Limitations & Future Work

  • Relying entirely on LLM reasoning without any specialized training tailored for argument quality assessment may lead to suboptimal performance on arguments requiring highly specialized domain expertise.
  • The approach of independent evaluation and subsequent aggregation across multiple personas might ignore interactions and debates between them. In real review processes, discussions among evaluators often reveal new evaluation perspectives.
  • The computational cost is relatively high—each argument requires invoking the LLM multiple times (generating personas + \(K\) evaluations + \(K\) scorings), leading to significant API costs in bulk evaluation.

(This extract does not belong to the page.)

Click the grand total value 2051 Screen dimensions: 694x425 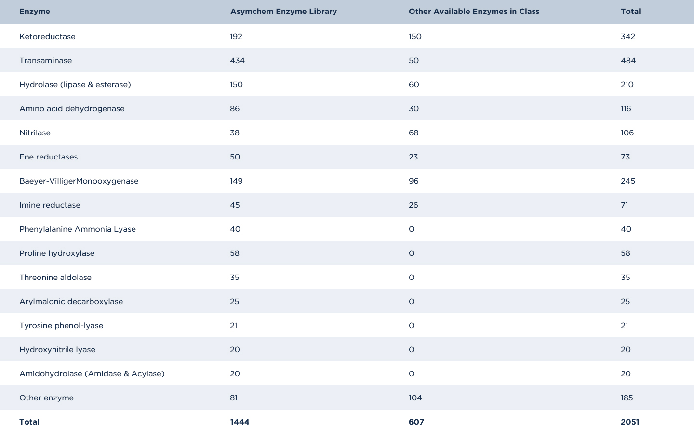(x=630, y=422)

  • Currently evaluated only on English datasets; cross-lingual argument quality assessment remains an important direction for extension.
  • The current aggregation strategy uses simple averaging; exploring weighted aggregation based on persona reliability or expertise could further improve performance.

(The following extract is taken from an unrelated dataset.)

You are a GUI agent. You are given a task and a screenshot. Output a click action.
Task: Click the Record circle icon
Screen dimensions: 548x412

  • vs LLM-as-Judge (Direct Evaluation): Single LLM evaluation starts from only a single perspective, whereas MPAQ simulates the collective intelligence of multiple reviewers via multi-personas, aligning closer to real-world multi-reviewer scenarios. This is analogous to expanding a peer review panel from 1 reviewer to 5 reviewers.

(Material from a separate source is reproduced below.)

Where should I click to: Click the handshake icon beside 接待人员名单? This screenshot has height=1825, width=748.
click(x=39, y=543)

  • vs BERT-based Methods: BERT-like models require massive annotated dataset training and lack interpretability; MPAQ achieves superior performance under zero-shot/few-shot settings while providing native reasoning explanations.
  • vs Multi-scoring-based Methods (Self-Consistency): Self-consistency reduces randomness by sampling the same model multiple times, but essentially remains repetitive sampling from the same perspective; MPAQ provides genuine multi-perspective variations through different personas.

Rating

  • Novelty: ⭐⭐⭐⭐ The framework design of multi-persona simulated evaluation is novel, and the coarse-to-fine scoring strategy is practical.
  • Experimental Thoroughness: ⭐⭐⭐⭐ Comprehensive evaluation on two standard datasets, detailed ablation studies, and complete sensitivity analysis of persona numbers.
  • Writing Quality: ⭐⭐⭐⭐ Clear description of methods and intuitive framework illustrations.
  • Value: ⭐⭐⭐⭐ Provides a generalized multi-perspective evaluation framework for subjective assessment NLP tasks, with broad application prospects.